Write a function eval :: Expr Bool -> Bool evaluating a given Boolean expression. Thus it should evaluate expr to True. Further, implement a function getAtoms :: Expr a -> [a] returning the list of atoms for a given expression, e.g. getAtoms fle should return [“x”,“x”,“y”].

Hint: Logical operations negation, conjunction and disjunction can be respectively computed by not, &&, ||. The last two are infix operators.


Task 2: The type constructor Expr from the previous task can be made into an instance of Functor as follows:

instance Functor Expr where
    fmap f (Atom c) = Atom (f c)
    fmap f (Neg e) = Neg (fmap f e)
    fmap f (And e1 e2) = And (fmap f e1) (fmap f e2)
    fmap f (Or e1 e2) = Or (fmap f e1) (fmap f e2)

Thus if we have a map f :: a -> b, it can be lifted by fmap to a map of type Expr a -> Expr b. This might be handy if we need to rename variables or we want to assign concrete Boolean values to variables. Write a polymorphic function

subst :: Functor f => [String] -> f String -> f Bool
taking a list of strings (variables) and a data structure over strings returning the same data structure where the strings (variables) in the input list are replaced by True and the rest by False. Use the lifting by fmap.


Next, apply the function subseqs :: [a] -> [[a]] from the previous lab returning a list of all sublists of a given list.

subseqs :: [a] -> [[a]]
subseqs [] = [[]]
subseqs (x:xs) = subseqs xs ++ [x:ys | ys <- subseqs xs]
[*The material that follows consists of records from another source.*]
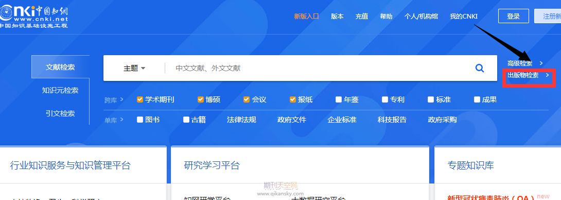This screenshot has height=200, width=561.
Task: Tick the 年鉴 checkbox
Action: [x=339, y=99]
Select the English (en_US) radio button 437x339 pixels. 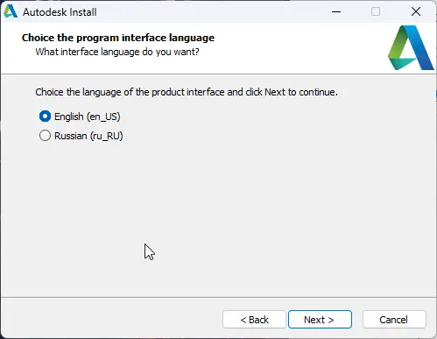(x=45, y=117)
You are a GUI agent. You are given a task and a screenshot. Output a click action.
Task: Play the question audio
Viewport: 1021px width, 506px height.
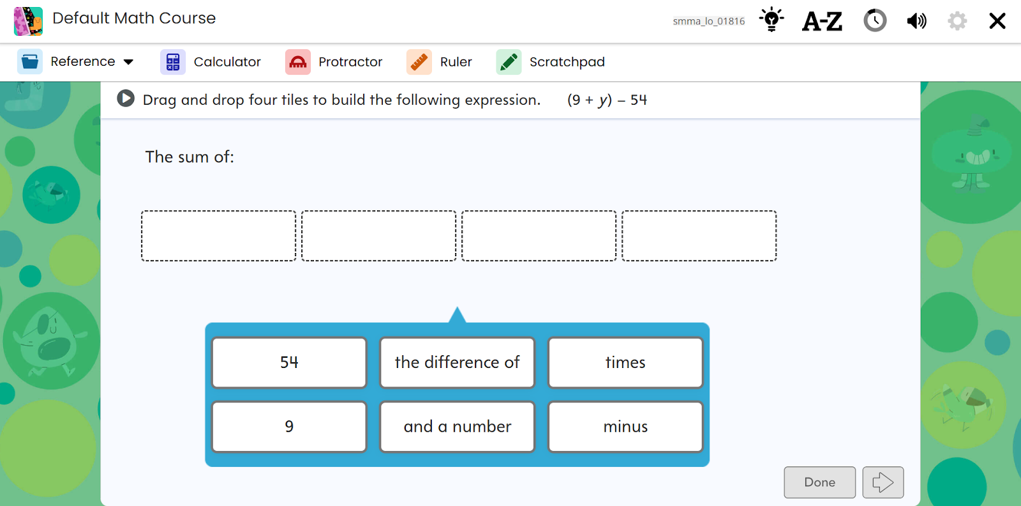click(126, 98)
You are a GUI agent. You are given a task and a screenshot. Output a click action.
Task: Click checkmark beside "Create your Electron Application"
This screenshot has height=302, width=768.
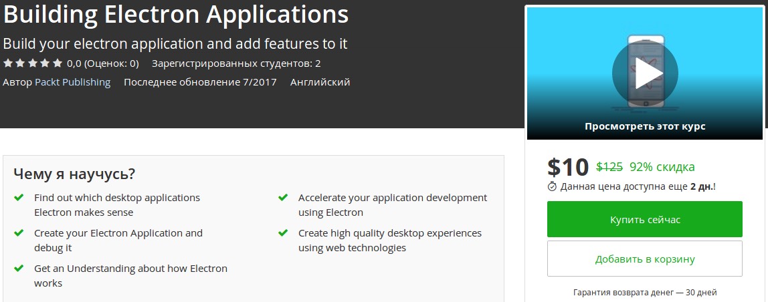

The above function can generate all possible evaluations of a propositional formula if we apply it to the result of getAtoms. Implement functions

isTaut, isSat :: Expr String -> Bool
testing whether a given formula is a tautology (resp. satisfiable). A propositional formula is satisfiable if there exists an evaluation of atoms such that the Boolean expression resulting from the replacing atoms by the respective Boolean values is evaluated to True. A propositional formula is called tautology if it is satisfied by all possible evaluations of its atoms.

Hint: To check that there exists an evaluation satisfying a formula or if all evaluations satisfy the formula, use the functions or, and respectively. These functions are applicable to any list of Boolean values.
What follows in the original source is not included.